**YOUR GOAL:** Reproduce the fellowship text between "My research is" and "acceleration in microdroplets.", inclusive, changing each occurrence of "high throughput" to "high-throughput".
[STUDY TEXT — start]
2021 Division of Analytical Chemistry Graduate Fellowships

Nicolás M. Morato Gutiérrez, Purdue University, Agilent 9-month Fellowship Recipient

My research is primarily oriented towards developing the capabilities of desorption electrospray ionization (DESI) mass spectrometry (MS) for high throughput analysis. For instance, I have worked in extending the applications of this technology to label-free quantitative enzymatic assays, combinatorial reaction screening, and rapid profiling of complex biological samples, all with no sample preparation. My future plans include expanding the range of biological assays compatible with direct DESI-MS analysis, integrating high throughput DESI with novel MS/MS scans, and establishing an automated screening-synthesis-bioanalysis drug discovery platform based on rapid and robust DESI-MS analysis and reaction acceleration in microdroplets.

Kira Rahn, Iowa State University, Eli Lilly and Company 9-month Fellowship Recipient

During the fellowship period, I will characterize square wave voltammetry (SWV) on bipolar electrodes (BPEs) with an electrochemiluminescent reporting reaction. The platform will be used to detect DNA amplicons resulting from LAMP to demonstrate the sensitivity and utility of SWV on BPEs. This fundamental characterization can be applied in the future on multiplexed or parallelized BPE sensors equipped with sensitive and selective electrochemical aptasensors.

Neha Srikumar, University of Pennsylvania, SACP Summer Fellowship Recipient


My thesis work involves building mass spectrometer coupled microfluidic devices that can improve and extend the reach of current proteomic and structural biology studies. I am focusing my current efforts toward developing a microfluidic device that will increase the temporal resolution of hydrogen-deuterium exchange mass spectrometry (HDX-MS) to more rigorously identify structural events during folding, probe protein binding interactions, and study disordered regions of proteins. I have successfully built a first version of the device using silicon and glass microfabrication techniques and I plan to begin testing of my mixer’s capabilities using fluorescence quenching and FRET based experiments. After optimizing the device to make it fully mass spec compatible (adding accelerated proteolytic digestion interface and electrospray ionization orifice), I will explore antibody-protein binding pockets and explore intrinsically disordered proteins transient structures down to the amino acid side chain and post-translational modification level, a feat previously not accomplished with prior HDX work on proteins.
[STUDY TEXT — finish]
[RECORDED DATA — start]
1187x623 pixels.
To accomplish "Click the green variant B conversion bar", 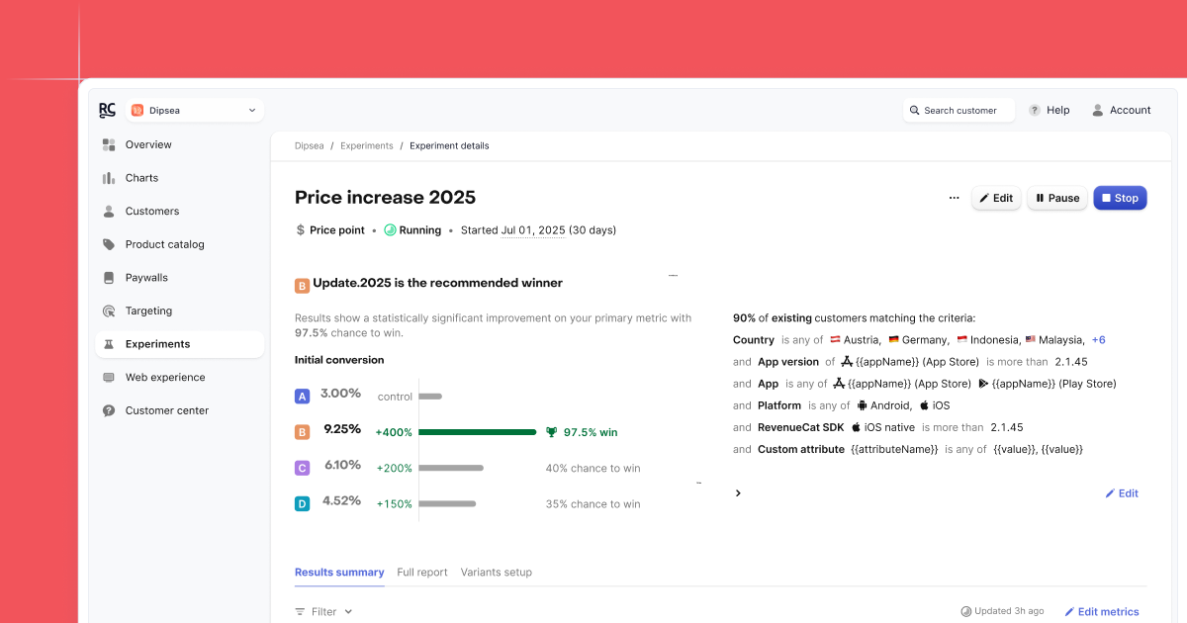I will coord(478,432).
[RECORDED DATA — finish]
[RECORDED DATA — start]
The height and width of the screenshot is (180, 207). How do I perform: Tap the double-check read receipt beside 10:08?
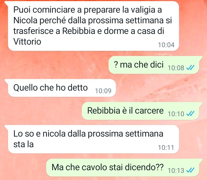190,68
[RECORDED DATA — finish]
[RECORDED DATA — start]
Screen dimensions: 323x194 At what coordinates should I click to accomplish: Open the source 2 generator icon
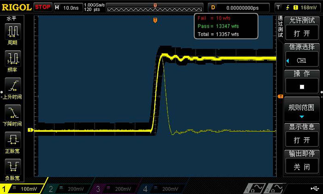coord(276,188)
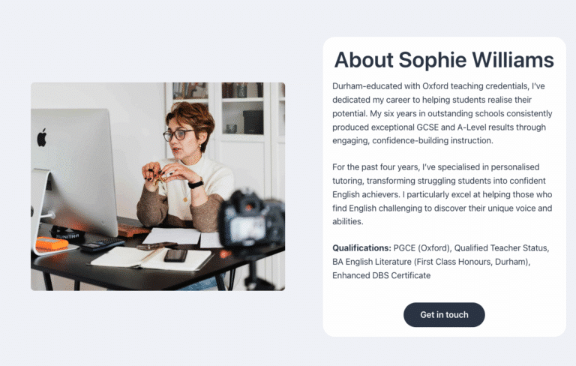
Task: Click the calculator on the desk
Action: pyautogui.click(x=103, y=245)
[RECORDED DATA — finish]
**RESPONSE:**
My research is primarily oriented towards developing the capabilities of desorption electrospray ionization (DESI) mass spectrometry (MS) for high-throughput analysis. For instance, I have worked in extending the applications of this technology to label-free quantitative enzymatic assays, combinatorial reaction screening, and rapid profiling of complex biological samples, all with no sample preparation. My future plans include expanding the range of biological assays compatible with direct DESI-MS analysis, integrating high-throughput DESI with novel MS/MS scans, and establishing an automated screening-synthesis-bioanalysis drug discovery platform based on rapid and robust DESI-MS analysis and reaction acceleration in microdroplets.